- _TASK OBJECTIVE_: Quote the rows below verbatim, beginning at the line that contains "Select the left front corner post" and continuing through the end of the rows. Omit the pictures from your answer.

- _INFORMATION PROVIDED_:
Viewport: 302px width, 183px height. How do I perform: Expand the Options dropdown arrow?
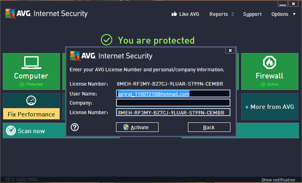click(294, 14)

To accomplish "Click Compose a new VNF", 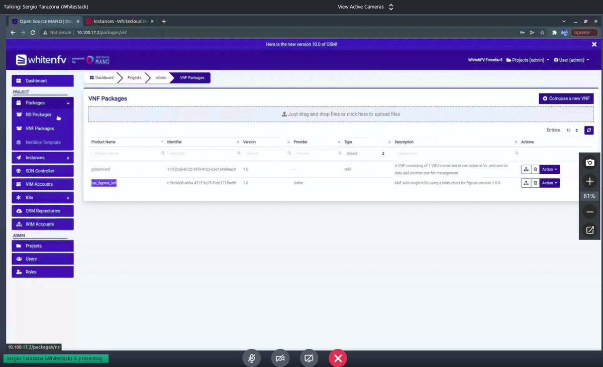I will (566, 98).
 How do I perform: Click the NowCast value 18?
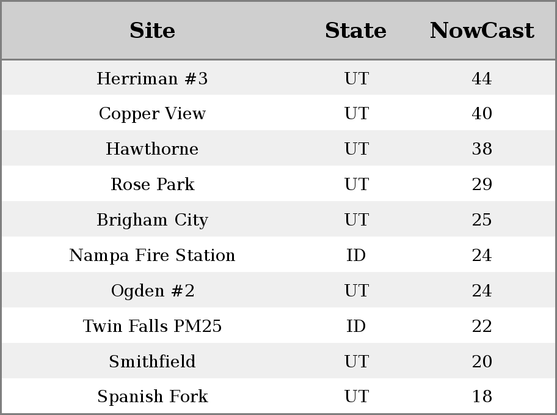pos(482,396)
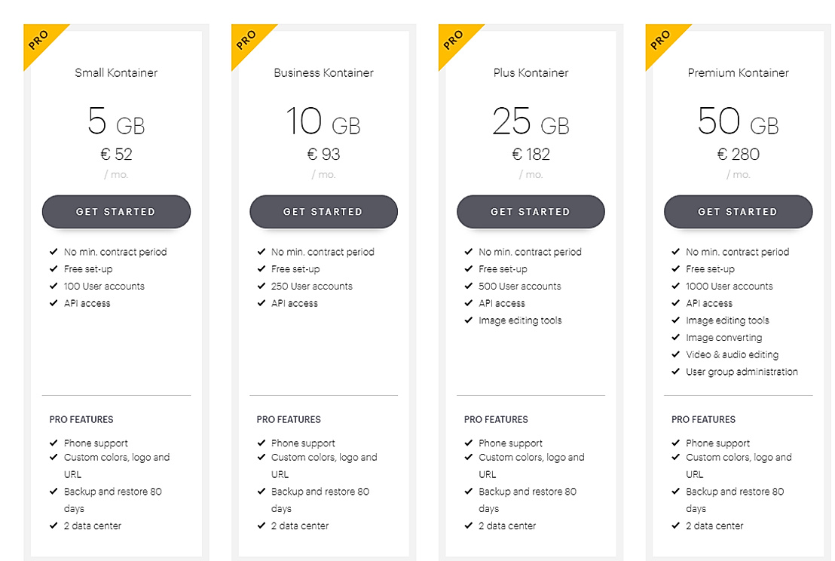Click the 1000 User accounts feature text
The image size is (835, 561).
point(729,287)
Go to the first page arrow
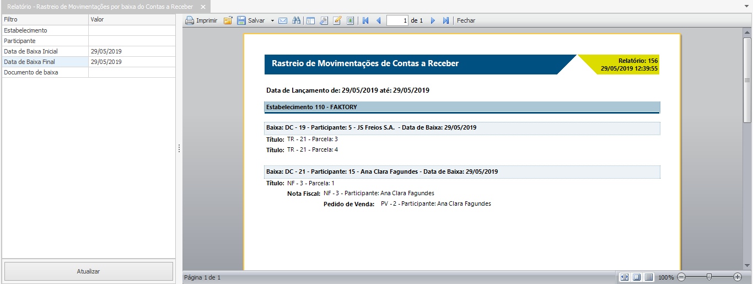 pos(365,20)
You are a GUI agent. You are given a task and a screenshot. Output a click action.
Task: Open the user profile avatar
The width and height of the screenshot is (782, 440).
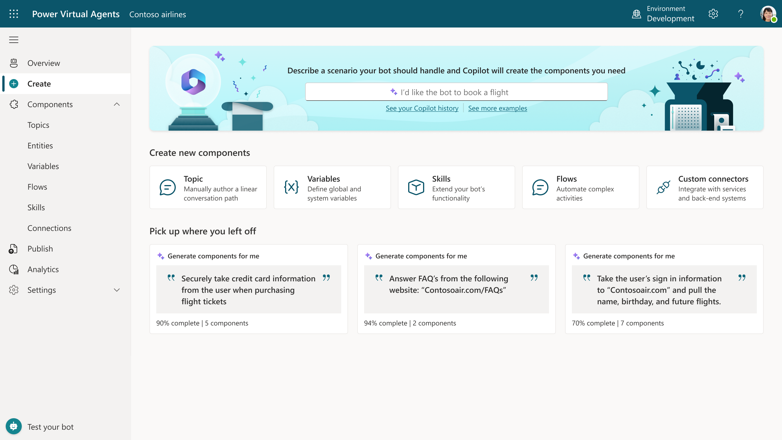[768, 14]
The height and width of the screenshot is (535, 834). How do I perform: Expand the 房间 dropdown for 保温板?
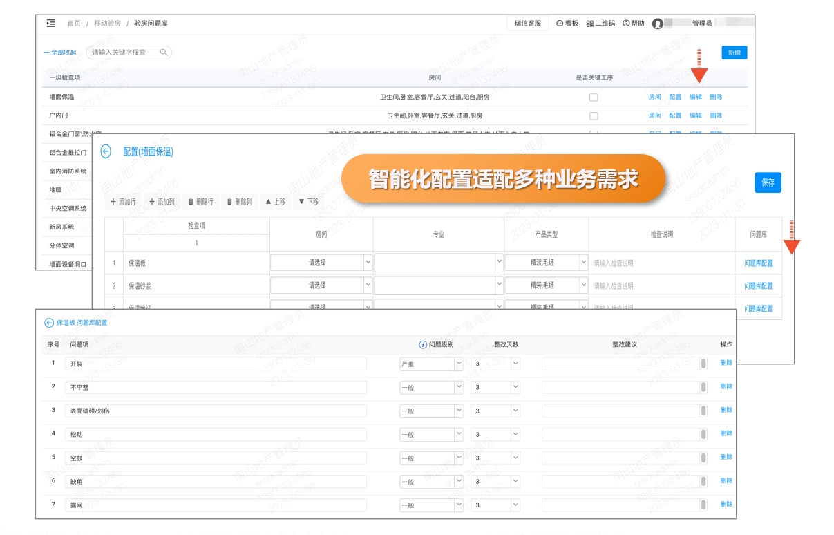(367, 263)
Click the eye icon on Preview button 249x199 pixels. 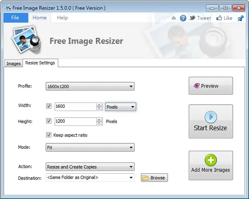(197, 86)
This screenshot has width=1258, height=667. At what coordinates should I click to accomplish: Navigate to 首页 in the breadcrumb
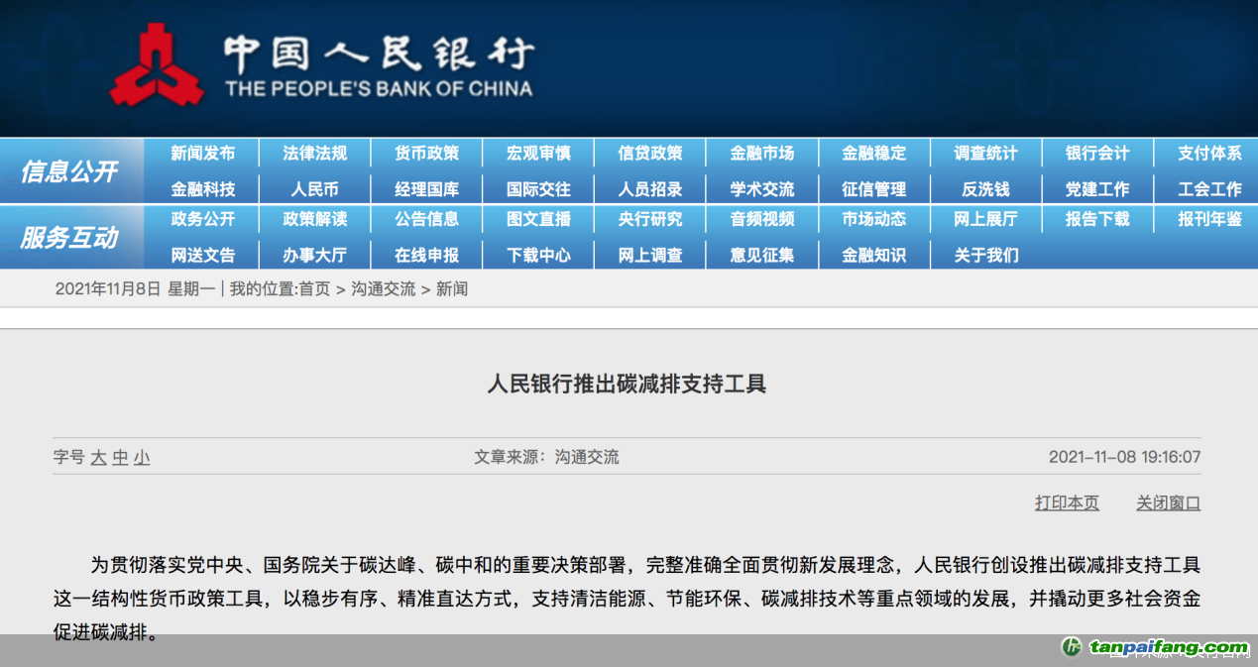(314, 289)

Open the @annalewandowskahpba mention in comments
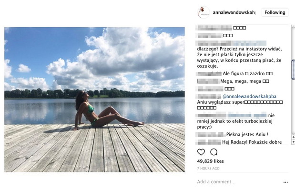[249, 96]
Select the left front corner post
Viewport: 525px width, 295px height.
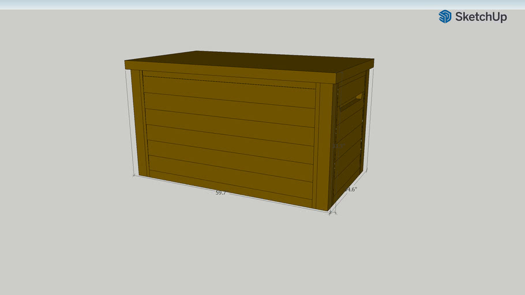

- _OUTPUT FOR THIS EXERCISE_:
Select the left front corner post
Viewport: 525px width, 295px height.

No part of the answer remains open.